The antirheumatoid agent
aurothiomalate (ATM) is a potent inhibitor of oncogenic
PKC iota. ATM inhibits non-small
lung cancer (NSCLC) growth by binding
PKC iota and blocking activation of a PKC iota-Par6-Rac1-Pak-Mek 1,2-Erk 1,2 signaling pathway. Here, we assessed the growth inhibitory activity of ATM in a panel of human cell lines representing major
lung cancer subtypes.

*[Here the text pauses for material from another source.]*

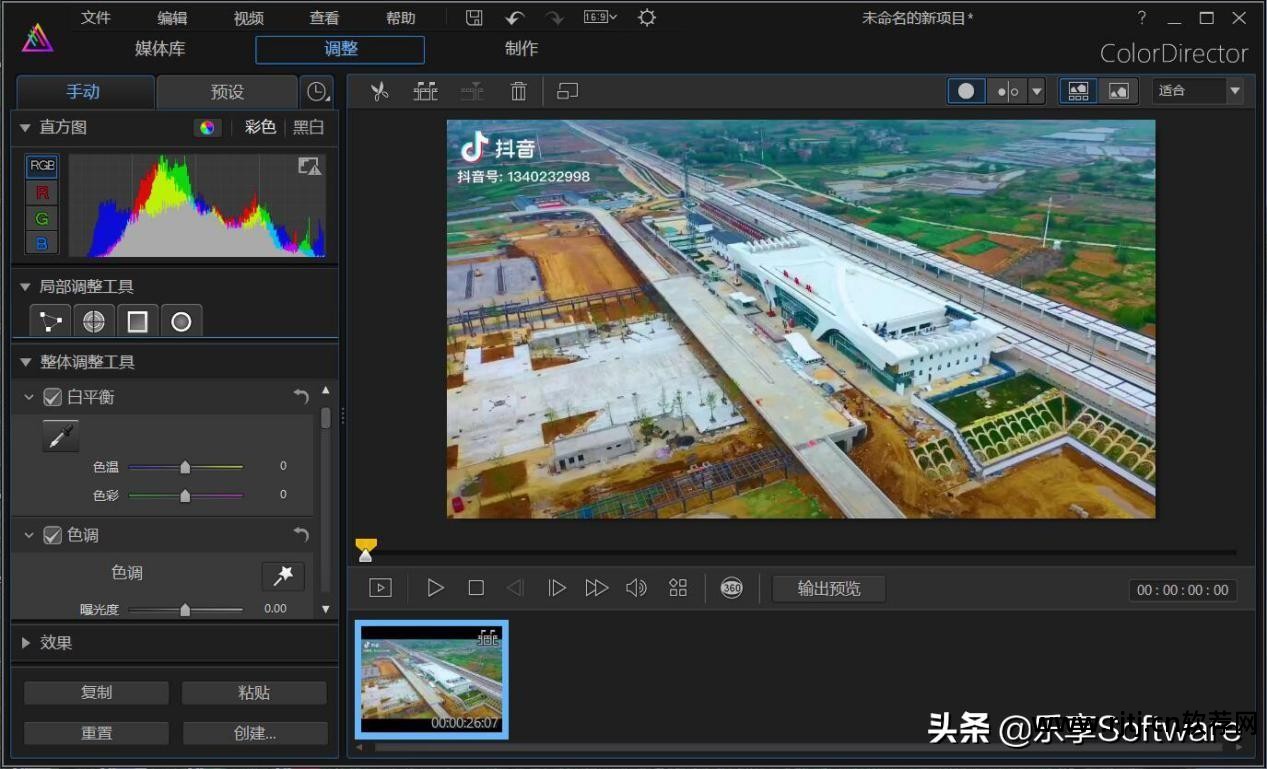Open settings gear icon in top bar
Screen dimensions: 1267x769
(x=647, y=18)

ATM inhibited anchorage-independent growth in all lines tested with IC(50)s ranging from approximately 300 nmol/L to >100 micromol/L. ATM sensitivity correlates positively with expression of
PKC iota and Par6, but not with the
PKC iota binding protein p62, or the proposed targets of ATM in
rheumatoid arthritis (RA),
thioredoxin reductase 1 or 2.
PKC iota expression profiling revealed that a significant subset of primary NSCLC
tumors express
PKC iota at or above the level associated with ATM sensitivity. ATM sensitivity is not associated with general sensitivity to the
cytotoxic agents cis-platin, placitaxel, and
gemcitabine. ATM inhibits tumorigenicity of both sensitive and insensitive lung cell
tumors in vivo at plasma
drug concentrations achieved in RA patients undergoing ATM
therapy. ATM inhibits
Mek/Erk signaling and decreases proliferative index without effecting
tumor apoptosis or vascularization in vivo. We conclude that ATM exhibits potent antitumor activity against major
lung cancer subtypes, particularly
tumor cells that express high levels of the ATM target
PKC iota and Par6. Our results indicate that
PKC iota expression profiling will be useful in identifying
lung cancer patients most likely to respond to ATM
therapy in an ongoing clinical trial.